Last week, the conversation began anew when a proposal that Ivanhoe calls “an opening salvo” was revealed: an administrative fix to what has so far been a very hard-to-legislate issue. Investment bank Moelis & Co., with support from companies like Blackstone and Paulson & Co., put forward a blueprint to recapitalize both GSEs and release them from conservatorship without putting the matter before Congress, as Bloomberg News first reported. 

But observers say the likelihood the Moelis plan moves ahead quickly is low. A spokeswoman for the Federal Housing Finance Agency told Bloomberg that the FHFA still believes that Congress should decide and that FHFA Director Mel Watt would not consider the blueprint. 

“It wouldn’t surprise me if something doesn’t happen until Watt’s term is up,” Pendergast said. And pushing the plan forward without Watt’s support would ruffle feathers, to say the least.

“It is odd that for years Republicans were criticizing [President Barack] Obama for not going through Congress,” Barney Frank, former Massachusetts representative and an author of the Dodd-Frank Wall Street Reform and Consumer Protection Act, told Commercial Observer. “Why are they doing [this] by executive fiat?”

Beyond the political issues, there are also budgetary and logistical hurdles to recapitalizing the GSEs. A principal at a major nonbank lender, who asked not to be named, raised an important question: Where would the money come from? If not provided by the government, what would incentivize private sources to hand over money to the agencies before the privatization has even happened? And if Fannie and Freddie simply stopped providing revenue to the federal government, to shore up capital for their privatization, what affect on the government’s budget would that have?

Proponents of the Moelis blueprint say it returns $100 billion to taxpayers, according to Bloomberg, but did not specify over what period of time the figure refers to. Representatives for Fannie and Freddie did not respond to requests for comment for this story.

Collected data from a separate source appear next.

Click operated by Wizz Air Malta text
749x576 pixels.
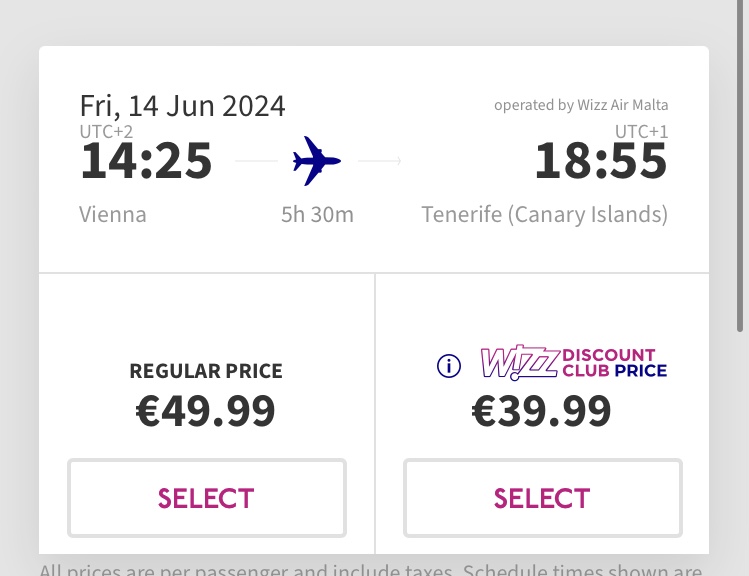point(581,105)
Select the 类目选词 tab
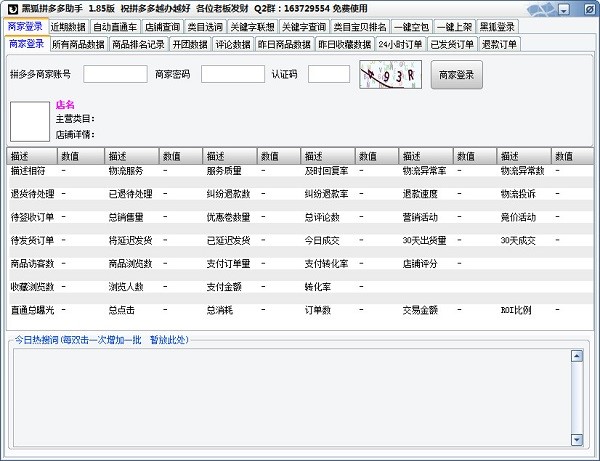Screen dimensions: 600x461 click(x=206, y=27)
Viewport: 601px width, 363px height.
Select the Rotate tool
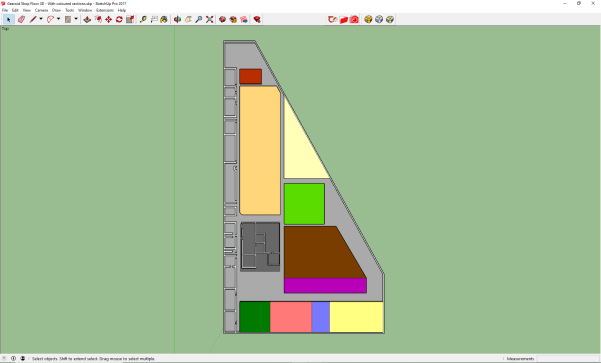point(119,20)
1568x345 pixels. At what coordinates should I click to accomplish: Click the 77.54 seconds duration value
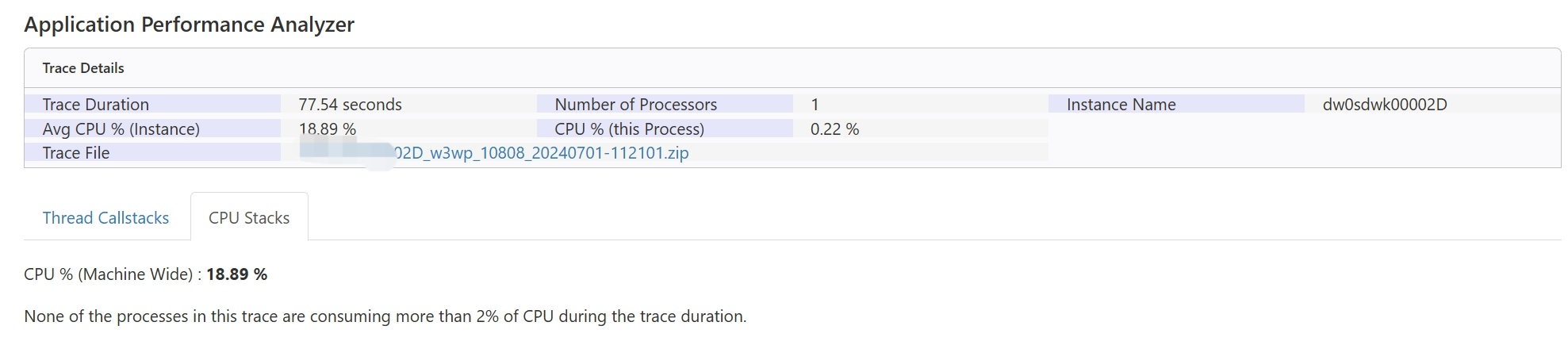(350, 105)
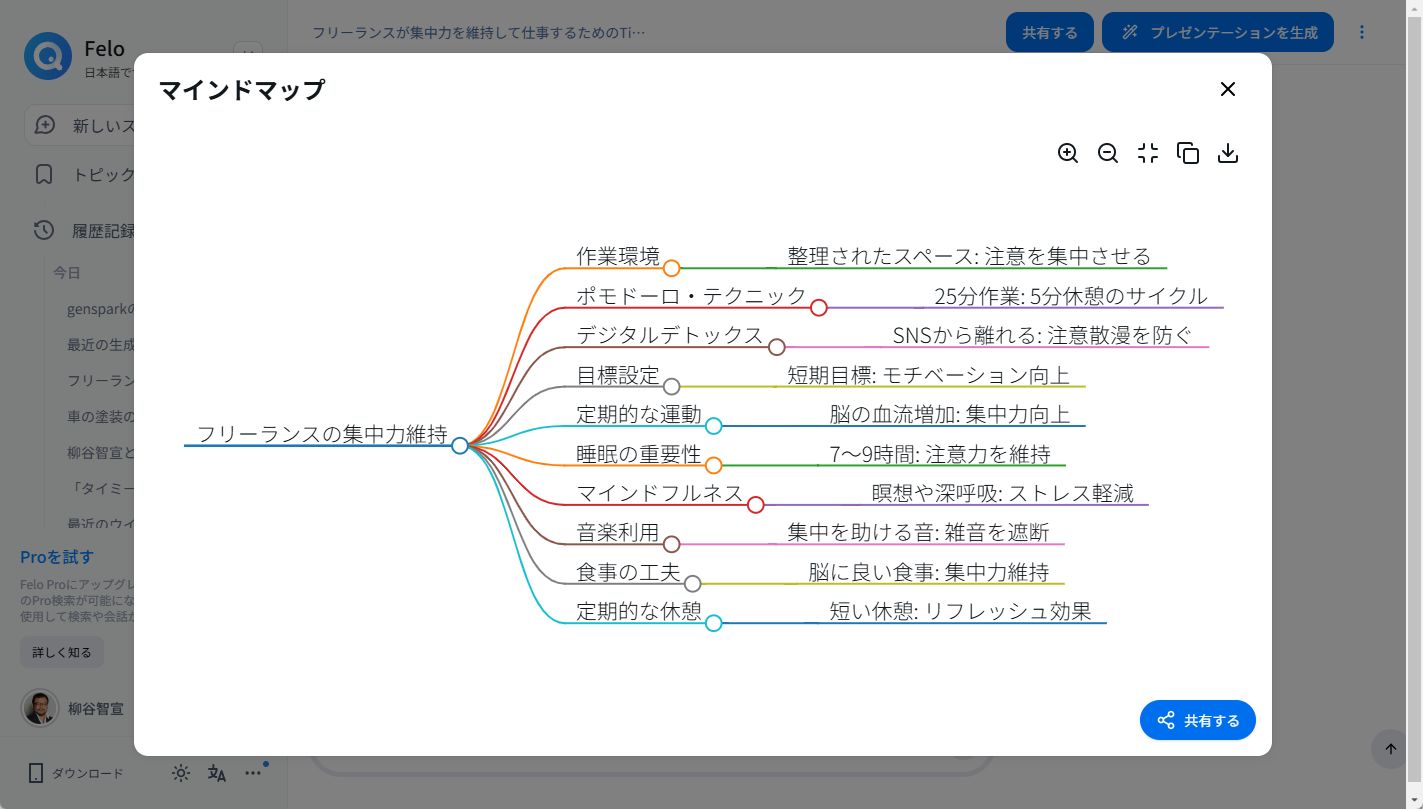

Moreover, the assertion that privatizing the GSEs returns money to taxpayers arguably obscures the issue of to whom those profits would then fall.

“I’m sure there is some self-serving reason that hedge funds like [Paulson & Co.] are supporting this,” Ivanhoe said. Paulson & Co. reportedly owns stock in Fannie and Freddie.

One also assumes since multifamily agency lending “has become massively profitable ever since about 2010,” according to Ivanhoe, any investor with a debt platform wants in on that. An executive with a major lender said he believes “30 to 40 percent of the institutional investor asset class” is regularly relying on agency financing. 

The biggest winners from a retreat by agencies? Life insurance companies and CMBS investors who want more exposure to multifamily, according to the executive, who asked not to be identified.

There’s also the issue of whether or not the U.S. government has made back what it spent propping up the GSEs and paying their bondholders in 2008 and 2009. The widely quoted number for the cost of their bailout is $187.5 billion, which would mean they have repaid the debt many times over, sources said.

Another Option?

While much of the business community is amenable to GSE reform, there is little agreement on how it should work. The prominent industry group the Mortgage Bankers Association doesn’t think the Moelis blueprint goes far enough and the organization’s president told Bloomberg the proposal was “self-serving.”

The MBA has its own reform proposal, which suggests that the government “replace the implied government guarantee of Fannie Mae and Freddie Mac with an explicit guarantee at the mortgage-backed security level only, supported by a federal insurance fund with appropriately priced premiums.”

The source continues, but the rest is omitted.